Software Engineer, Internal Infrastructure
1 week ago
Who are we?
Our mission is to scale intelligence to serve humanity. We're training and deploying frontier models for developers and enterprises who are building AI systems to power magical experiences like content generation, semantic search, RAG, and agents. We believe that our work is instrumental to the widespread adoption of AI.
We obsess over what we build. Each one of us is responsible for contributing to increasing the capabilities of our models and the value they drive for our customers. We like to work hard and move fast to do what's best for our customers.
Cohere is a team of researchers, engineers, designers, and more, who are passionate about their craft. Each person is one of the best in the world at what they do. We believe that a diverse range of perspectives is a requirement for building great products.
Join us on our mission and shape the future
Why this team?
The internal infrastructure team is responsible for building world-class infrastructure and tools used to train, evaluate and serve Cohere's foundational models. By joining our team, you will work in close collaboration with AI researchers to support their AI workload needs on the cutting edge, with a strong focus on stability, scalability, and observability. You will be responsible for building and operating Kubernetes GPU superclusters across multiple clouds. Your work will directly accelerate the development of industry-leading AI models that power Cohere's platform North.
We're hiring software engineers at multiple levels. Whether you're early in your career or a seasoned staff engineer, you'll find opportunities to grow and make an impact here.
Please Note: All of our infrastructure roles require participating in a 24x7 on-call rotation, where you are compensated for your on-call schedule.
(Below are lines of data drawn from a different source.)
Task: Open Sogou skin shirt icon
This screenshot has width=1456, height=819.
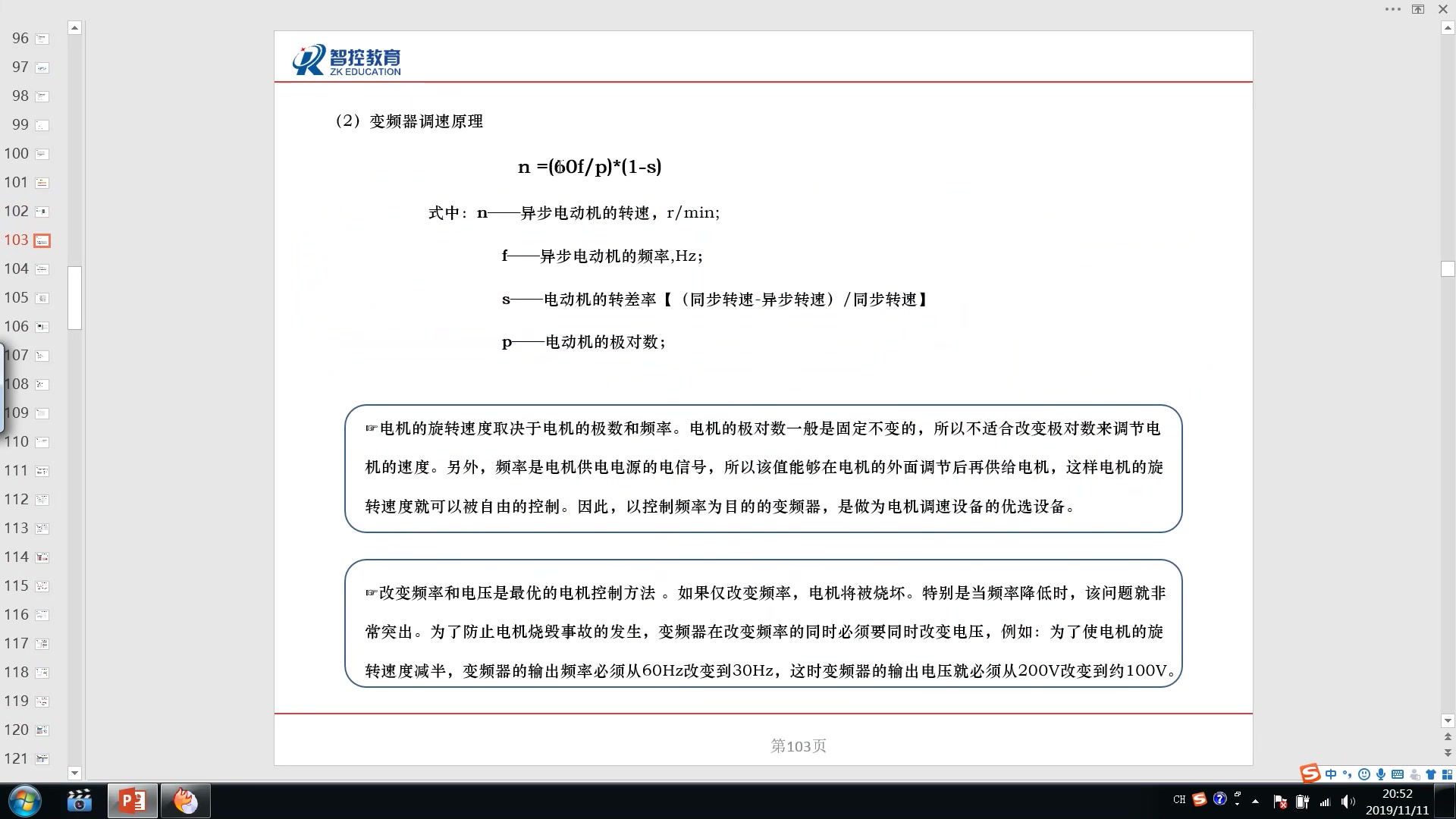Action: tap(1431, 774)
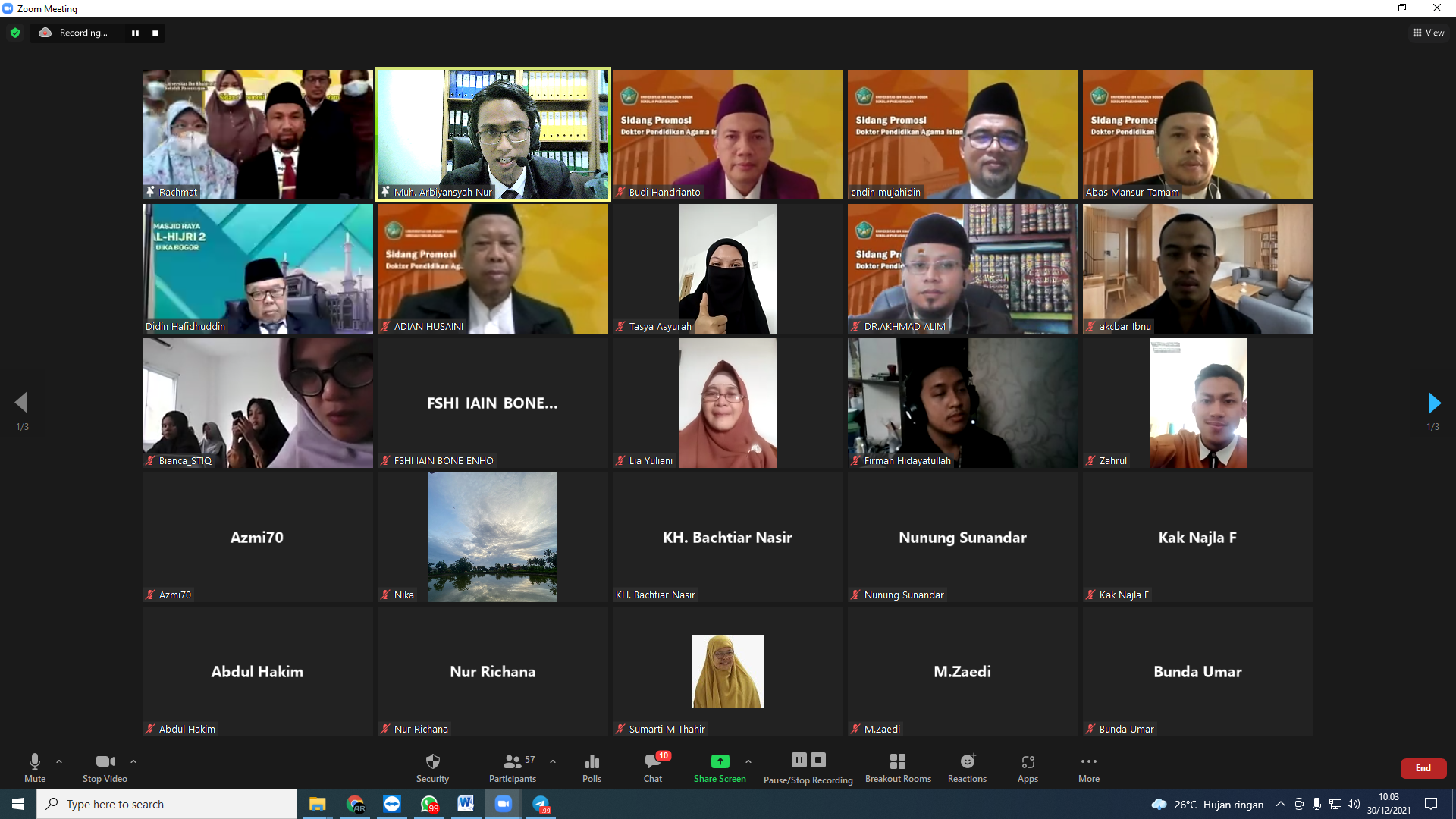Pause the recording in top bar
The width and height of the screenshot is (1456, 819).
(135, 33)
As a Software Engineer in the Internal Infrastructure team, you will:
Build and operate Kubernetes compute superclusters across multiple clouds
Partner with cloud providers to optimize infrastructure costs, performance, and reliability for AI workloads
Work closely with research teams to understand their infrastructure needs and identify ways to improve stability, performance, and efficiency of novel model training techniques
Design and build resilient, scalable systems for training AI models, focusing on creating intuitive user interfaces that empower researchers to self-serve to troubleshoot and resolve problems
Encourage software best practices across our company and participate in team processes such as knowledge sharing, reviews, and on-call
You may be a good fit if you:
Have deep experience running Kubernetes clusters at scale and/or scaling and troubleshooting Cloud Native infrastructure, including Infrastructure as Code
Have strong programming skills in Go or Python
Prefer contributing to Open Source solutions rather than building solutions from the ground up
Are self-directed and adaptable, and excel at identifying and solving key problems
Draw motivation from building systems that help others be more productive
See mentorship, knowledge transfer, and review as essential prerequisites for a healthy team
Have excellent communication skills and thrive in fast-paced environments
Bonus qualifications:
You've previously worked with ML training infrastructure and GPU workloads and have familiarity with RDMA networking
You have expertise to support and troubleshoot low level Linux systems
You have experience collaborating with research teams or machine learning engineers
If some of the above doesn't line up perfectly with your experience, we still encourage you to apply
We value and celebrate diversity and strive to create an inclusive work environment for all. We welcome applicants from all backgrounds and are committed to providing equal opportunities. Should you require any accommodations during the recruitment process, please submit an Accommodations Request Form, and we will work together to meet your needs.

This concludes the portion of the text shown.